**PROBLEM DETAILS**
Count how many lines below include the word "Close". Answer with a number only.

**RECORD SET**
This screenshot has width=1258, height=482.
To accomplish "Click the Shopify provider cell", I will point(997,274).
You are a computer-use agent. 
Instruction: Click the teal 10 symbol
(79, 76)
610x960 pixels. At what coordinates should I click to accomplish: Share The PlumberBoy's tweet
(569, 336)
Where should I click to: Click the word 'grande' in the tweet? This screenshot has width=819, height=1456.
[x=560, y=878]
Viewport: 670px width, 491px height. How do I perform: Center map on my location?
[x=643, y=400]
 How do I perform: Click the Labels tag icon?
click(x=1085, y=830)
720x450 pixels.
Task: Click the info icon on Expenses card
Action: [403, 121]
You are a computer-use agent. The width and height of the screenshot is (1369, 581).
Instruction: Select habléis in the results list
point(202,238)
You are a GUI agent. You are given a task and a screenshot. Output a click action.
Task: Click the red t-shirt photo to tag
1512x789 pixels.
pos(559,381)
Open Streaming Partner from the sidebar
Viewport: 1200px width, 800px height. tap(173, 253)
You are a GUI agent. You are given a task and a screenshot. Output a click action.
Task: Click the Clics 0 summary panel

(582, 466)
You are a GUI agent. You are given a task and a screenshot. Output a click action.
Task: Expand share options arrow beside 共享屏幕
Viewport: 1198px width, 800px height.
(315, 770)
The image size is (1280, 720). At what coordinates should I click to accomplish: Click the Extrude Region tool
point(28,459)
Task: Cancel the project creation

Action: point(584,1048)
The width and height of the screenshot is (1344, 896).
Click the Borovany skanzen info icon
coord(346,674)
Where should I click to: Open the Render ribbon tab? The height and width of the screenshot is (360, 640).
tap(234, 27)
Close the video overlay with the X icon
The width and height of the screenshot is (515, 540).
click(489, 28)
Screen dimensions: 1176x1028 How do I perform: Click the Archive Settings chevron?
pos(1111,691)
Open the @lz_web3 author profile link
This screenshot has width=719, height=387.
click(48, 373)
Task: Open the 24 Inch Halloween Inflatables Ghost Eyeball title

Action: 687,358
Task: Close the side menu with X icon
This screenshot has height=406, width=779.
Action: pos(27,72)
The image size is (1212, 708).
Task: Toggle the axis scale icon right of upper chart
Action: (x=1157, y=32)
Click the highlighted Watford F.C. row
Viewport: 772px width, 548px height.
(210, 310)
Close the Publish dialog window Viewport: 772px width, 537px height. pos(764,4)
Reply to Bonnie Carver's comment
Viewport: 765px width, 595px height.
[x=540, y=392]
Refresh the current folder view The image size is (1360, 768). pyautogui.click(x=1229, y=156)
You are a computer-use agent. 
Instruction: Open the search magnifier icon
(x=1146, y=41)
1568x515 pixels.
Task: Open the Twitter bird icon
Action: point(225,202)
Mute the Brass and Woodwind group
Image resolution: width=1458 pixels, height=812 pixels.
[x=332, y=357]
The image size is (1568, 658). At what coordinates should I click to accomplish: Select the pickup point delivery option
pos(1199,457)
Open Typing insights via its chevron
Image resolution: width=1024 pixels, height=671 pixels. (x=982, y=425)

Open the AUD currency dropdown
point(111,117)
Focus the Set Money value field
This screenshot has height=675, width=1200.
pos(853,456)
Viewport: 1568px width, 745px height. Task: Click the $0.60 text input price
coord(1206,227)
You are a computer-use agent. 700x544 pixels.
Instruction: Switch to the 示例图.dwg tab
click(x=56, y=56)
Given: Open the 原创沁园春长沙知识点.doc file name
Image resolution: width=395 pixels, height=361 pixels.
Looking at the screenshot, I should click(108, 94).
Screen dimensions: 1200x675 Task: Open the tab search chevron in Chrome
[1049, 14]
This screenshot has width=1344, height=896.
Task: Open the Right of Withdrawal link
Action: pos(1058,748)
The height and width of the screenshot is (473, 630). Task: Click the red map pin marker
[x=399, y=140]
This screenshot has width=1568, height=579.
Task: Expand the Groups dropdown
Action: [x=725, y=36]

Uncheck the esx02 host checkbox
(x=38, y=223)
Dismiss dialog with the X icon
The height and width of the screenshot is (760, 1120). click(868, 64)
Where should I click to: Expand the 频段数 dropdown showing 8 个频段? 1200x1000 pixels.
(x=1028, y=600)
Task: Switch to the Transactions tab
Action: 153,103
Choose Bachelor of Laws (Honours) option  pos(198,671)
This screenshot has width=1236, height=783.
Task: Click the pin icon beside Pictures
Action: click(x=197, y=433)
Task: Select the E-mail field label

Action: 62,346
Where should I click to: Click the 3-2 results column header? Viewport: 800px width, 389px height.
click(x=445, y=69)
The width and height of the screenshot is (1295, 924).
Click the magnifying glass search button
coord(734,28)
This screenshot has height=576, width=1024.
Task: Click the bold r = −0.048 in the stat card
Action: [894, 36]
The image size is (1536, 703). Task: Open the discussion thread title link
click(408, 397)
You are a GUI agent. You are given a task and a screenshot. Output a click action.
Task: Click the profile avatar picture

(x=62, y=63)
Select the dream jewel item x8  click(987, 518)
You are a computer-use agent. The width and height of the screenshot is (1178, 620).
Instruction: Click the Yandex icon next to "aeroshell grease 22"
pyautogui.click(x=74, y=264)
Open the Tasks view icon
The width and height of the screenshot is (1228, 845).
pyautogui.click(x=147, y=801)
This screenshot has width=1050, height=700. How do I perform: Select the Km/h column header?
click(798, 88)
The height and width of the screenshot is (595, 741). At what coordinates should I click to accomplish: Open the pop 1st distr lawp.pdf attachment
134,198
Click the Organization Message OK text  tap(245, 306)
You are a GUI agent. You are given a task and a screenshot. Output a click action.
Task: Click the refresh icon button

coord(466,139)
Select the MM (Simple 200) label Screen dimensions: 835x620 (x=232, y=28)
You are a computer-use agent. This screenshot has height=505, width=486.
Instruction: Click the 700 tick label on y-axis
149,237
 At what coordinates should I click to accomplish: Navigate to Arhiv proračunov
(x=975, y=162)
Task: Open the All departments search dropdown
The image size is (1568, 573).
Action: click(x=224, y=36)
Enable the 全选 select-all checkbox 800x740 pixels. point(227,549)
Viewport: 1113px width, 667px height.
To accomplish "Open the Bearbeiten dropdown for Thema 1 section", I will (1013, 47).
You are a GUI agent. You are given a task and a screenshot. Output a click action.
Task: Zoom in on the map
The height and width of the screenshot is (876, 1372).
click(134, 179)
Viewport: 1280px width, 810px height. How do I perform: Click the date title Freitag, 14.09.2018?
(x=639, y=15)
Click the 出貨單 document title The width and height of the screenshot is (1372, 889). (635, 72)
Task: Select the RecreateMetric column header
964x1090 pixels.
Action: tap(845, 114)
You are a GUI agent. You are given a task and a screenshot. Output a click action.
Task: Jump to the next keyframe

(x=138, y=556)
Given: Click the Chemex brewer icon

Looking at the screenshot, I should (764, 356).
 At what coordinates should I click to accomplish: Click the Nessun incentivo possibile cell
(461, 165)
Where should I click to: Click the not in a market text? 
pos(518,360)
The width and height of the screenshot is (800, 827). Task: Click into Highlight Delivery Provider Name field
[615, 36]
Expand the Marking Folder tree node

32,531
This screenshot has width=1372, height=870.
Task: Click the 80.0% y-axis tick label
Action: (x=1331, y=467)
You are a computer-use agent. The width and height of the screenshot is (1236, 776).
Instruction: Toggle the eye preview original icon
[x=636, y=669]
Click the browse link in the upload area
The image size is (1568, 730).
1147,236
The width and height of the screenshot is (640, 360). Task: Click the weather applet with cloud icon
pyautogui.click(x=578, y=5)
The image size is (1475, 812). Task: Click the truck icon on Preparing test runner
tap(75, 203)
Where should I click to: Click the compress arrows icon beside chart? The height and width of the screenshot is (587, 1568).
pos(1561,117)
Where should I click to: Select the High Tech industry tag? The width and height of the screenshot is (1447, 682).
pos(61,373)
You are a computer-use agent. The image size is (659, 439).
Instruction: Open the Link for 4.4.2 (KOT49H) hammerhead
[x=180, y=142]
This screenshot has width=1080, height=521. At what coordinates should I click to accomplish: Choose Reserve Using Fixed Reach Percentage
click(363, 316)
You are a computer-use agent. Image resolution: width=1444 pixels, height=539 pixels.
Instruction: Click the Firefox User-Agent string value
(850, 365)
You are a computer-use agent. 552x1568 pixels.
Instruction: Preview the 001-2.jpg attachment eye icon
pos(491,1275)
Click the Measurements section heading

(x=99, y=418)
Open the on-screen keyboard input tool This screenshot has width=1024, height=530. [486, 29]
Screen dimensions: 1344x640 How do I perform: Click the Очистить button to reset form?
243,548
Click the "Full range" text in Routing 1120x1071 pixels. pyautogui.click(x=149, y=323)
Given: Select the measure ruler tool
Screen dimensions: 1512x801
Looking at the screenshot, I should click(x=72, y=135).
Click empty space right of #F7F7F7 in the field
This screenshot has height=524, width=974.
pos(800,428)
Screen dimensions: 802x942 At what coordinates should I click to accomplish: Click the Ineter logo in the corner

**RESULT**
3